Lo sciopero degli avvocati svuota il tribunale

Enrico Lagattolla

Udienza saltate, processi rinviati, aule deserte. Il primo giorno di sciopero indetto dagli avvocati contro il decreto Bersani sulle liberalizzazioni limita al minimo l’attività del Tribunale. E poi, giudici e legali contro.

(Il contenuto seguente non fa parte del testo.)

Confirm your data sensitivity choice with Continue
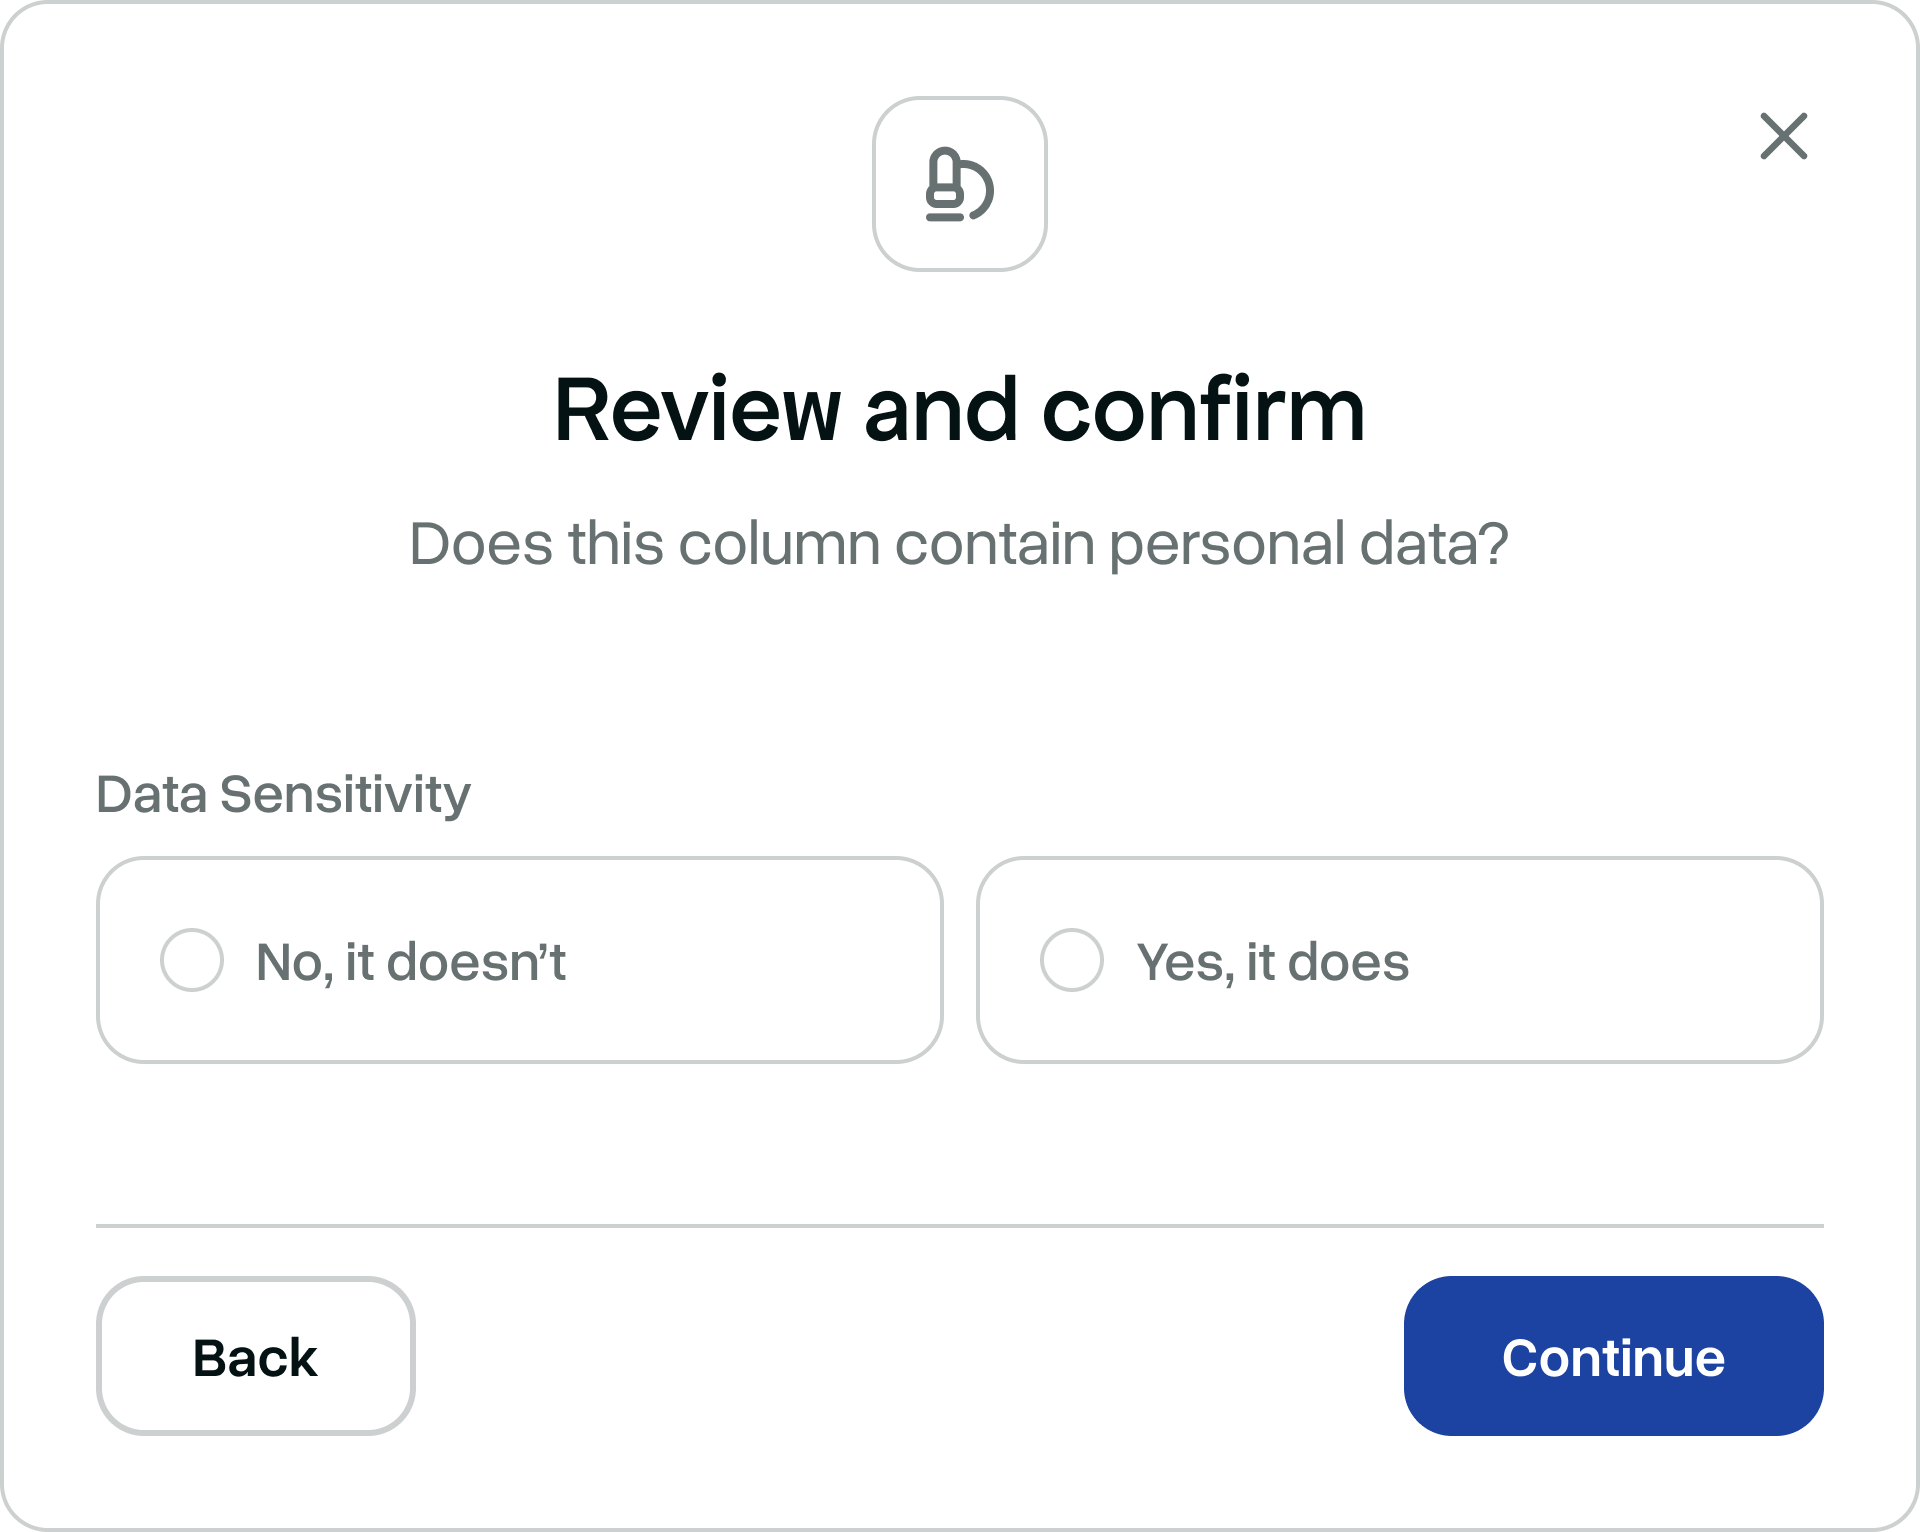Image resolution: width=1920 pixels, height=1532 pixels. (1612, 1357)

I primi, che dichiarano «illegittima» una protesta iniziata senza il necessario preavviso e che si dovrebbe protrarre oltre la durata massima prevista per legge, chiedono che vengano presi provvedimenti disciplinari contro quei professionisti «sulle barricate». I secondi che, per voce del presidente del consiglio dell’ordine milanese Paolo Giuggioli, si dicono «pronti ad andare avanti, a piè fermo».
«Sappiamo che alcuni giudici del dibattimento sono intenzionati a spedire all’Ordine gli atti dei processi saltati», prosegue Giuggioli. «È una cosa indecente, perché l’indubbia gravità della situazione, la difesa dell’ordine costituzionale e la tutela dei cittadini giustificano la protesta».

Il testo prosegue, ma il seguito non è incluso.